By Keith Goble, Land Line state legislative editor | 10/24/2012

If two Ohio state lawmakers get their way, the public would get their say on any lease deal for the Ohio Turnpike.

During the 2011 legislative session, lawmakers sent a two-year, $56 billion budget bill to Gov. John Kasich that included authorization for state officials to pawn off the turnpike. The Republican governor signed the legislation permitting the state to move forward with pursuit of a turnpike lease deal.

Democratic state Reps. Matt Lundy of Elyria and Ronald Gerberry of Austintown announced on Tuesday, Oct. 23, a plan to push for more public input on any lease deals.

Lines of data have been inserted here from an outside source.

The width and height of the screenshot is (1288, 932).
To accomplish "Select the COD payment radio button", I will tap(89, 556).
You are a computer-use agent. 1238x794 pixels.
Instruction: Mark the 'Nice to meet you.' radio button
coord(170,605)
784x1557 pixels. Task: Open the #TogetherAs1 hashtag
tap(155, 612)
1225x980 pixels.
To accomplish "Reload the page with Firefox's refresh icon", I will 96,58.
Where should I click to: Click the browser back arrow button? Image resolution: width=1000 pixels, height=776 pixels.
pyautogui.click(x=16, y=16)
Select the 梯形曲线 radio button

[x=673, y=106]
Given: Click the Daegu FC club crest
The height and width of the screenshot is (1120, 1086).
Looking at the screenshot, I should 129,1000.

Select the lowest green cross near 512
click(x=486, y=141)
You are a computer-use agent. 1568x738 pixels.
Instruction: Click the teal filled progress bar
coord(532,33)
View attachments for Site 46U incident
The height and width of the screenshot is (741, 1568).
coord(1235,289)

A bill in the works would require the Turnpike Commission to hold public hearings before any proposed handover of the 241-mile roadway.

The action comes as Kasich is nearing a long-term deal to lease the turnpike, which is made up of Interstates 76, 80 and 90, for as little as $1 billion, according to The Columbus Dispatch. A year ago his administration indicated that they expected to get several billion dollars for the turnpike.

Gerberry said it’s wrong to sell state assets for one-time money.

“The residents of northern Ohio helped finance this incredibly valuable asset, and giving up ownership in any manner is wrong,” Gerberry stated. “Selling off Ohio assets for one-time money is clearly not the right direction.”

Also included in the Democrats’ proposal is a provision to repeal the state budget and transportation directors’ authority to approve a turnpike lease deal.

Lundy said that residents need only to look to their western neighbor as proof that long-term lease deals for infrastructure are a poor idea.

Indiana agreed to a $3.85 billion lease deal with a foreign investor that runs through 2081.

“In the five years since the lease, tolls have more than doubled, maintenance of the road and rest areas has deteriorated greatly, and now the foreign company that leased the turnpike is in danger of defaulting on their loans,” Lundy stated.

OOIDA strongly opposes the long-term lease or sale of infrastructure to private groups. The Association’s “top 12” government affairs objectives includes opposition to the privatization of existing public transportation infrastructure.

Instead, OOIDA’s board of directors is committed to pursuing “solutions to maintain a safe and efficient national highway system through equitable and cost-efficient highway funding.”